Step 1: Goals of management.
The primary goal of managing this patient is to reduce the risk of stroke and manage the carotid artery stenosis. Management strategies can be medical or surgical, depending on the severity of the disease and the patient's symptoms.

Step 2: Medical management.
- Antiplatelet therapy: Aspirin or clopidogrel should be prescribed to prevent platelet aggregation and reduce the risk of thrombosis. In some cases, dual antiplatelet therapy (aspirin + clopidogrel) may be considered for higher-risk patients.
- Statins: Statin therapy should be initiated to reduce cholesterol levels and stabilize the plaque. Statins also have an anti-inflammatory effect on the arterial wall, which may prevent further progression of atherosclerosis.
- Blood pressure control: Aggressive management of hypertension is crucial to reduce the risk of stroke and further damage to the carotid arteries.
- Glycemic control: If the patient is diabetic, optimizing blood glucose levels is essential to prevent progression of atherosclerosis.

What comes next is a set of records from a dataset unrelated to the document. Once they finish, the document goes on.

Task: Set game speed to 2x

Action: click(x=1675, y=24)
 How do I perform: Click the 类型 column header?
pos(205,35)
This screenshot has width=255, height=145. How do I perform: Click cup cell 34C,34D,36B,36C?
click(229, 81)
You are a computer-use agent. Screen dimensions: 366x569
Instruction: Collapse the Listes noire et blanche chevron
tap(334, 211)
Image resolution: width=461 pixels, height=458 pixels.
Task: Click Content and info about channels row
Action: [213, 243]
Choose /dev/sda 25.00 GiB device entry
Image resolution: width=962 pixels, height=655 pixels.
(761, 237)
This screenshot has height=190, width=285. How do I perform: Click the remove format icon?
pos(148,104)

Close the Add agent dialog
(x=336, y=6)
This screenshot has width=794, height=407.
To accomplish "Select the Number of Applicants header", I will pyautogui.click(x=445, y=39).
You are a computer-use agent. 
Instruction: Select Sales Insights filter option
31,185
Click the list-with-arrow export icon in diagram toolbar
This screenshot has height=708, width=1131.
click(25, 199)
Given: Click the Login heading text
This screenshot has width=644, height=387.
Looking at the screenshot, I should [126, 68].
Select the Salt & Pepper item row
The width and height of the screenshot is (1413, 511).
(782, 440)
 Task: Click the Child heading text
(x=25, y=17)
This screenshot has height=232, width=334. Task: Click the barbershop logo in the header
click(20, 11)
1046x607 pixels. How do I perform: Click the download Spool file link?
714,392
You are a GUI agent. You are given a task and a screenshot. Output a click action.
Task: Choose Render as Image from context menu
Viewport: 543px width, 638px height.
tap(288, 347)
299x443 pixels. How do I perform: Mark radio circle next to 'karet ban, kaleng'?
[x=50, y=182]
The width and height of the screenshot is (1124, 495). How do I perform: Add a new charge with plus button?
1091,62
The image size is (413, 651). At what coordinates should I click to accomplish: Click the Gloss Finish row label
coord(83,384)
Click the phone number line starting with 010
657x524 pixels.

Step 3: Surgical management.
- Carotid endarterectomy (CE: This procedure may be considered if the stenosis is severe (typically greater than 70%) and the patient is symptomatic. CEA removes the plaque from the artery and improves blood flow to the brain.
- Carotid artery stenting (CAS): This may be an option for patients who are not candidates for endarterectomy, particularly those with high surgical risk or those with anatomically unfavorable carotid arteries.

Step 4: Conclusion.
Management should focus on medical therapy (antiplatelet, statins, blood pressure control) as first-line treatment. If the patient remains symptomatic or has severe stenosis, surgical options like carotid endarterectomy or stenting should be considered.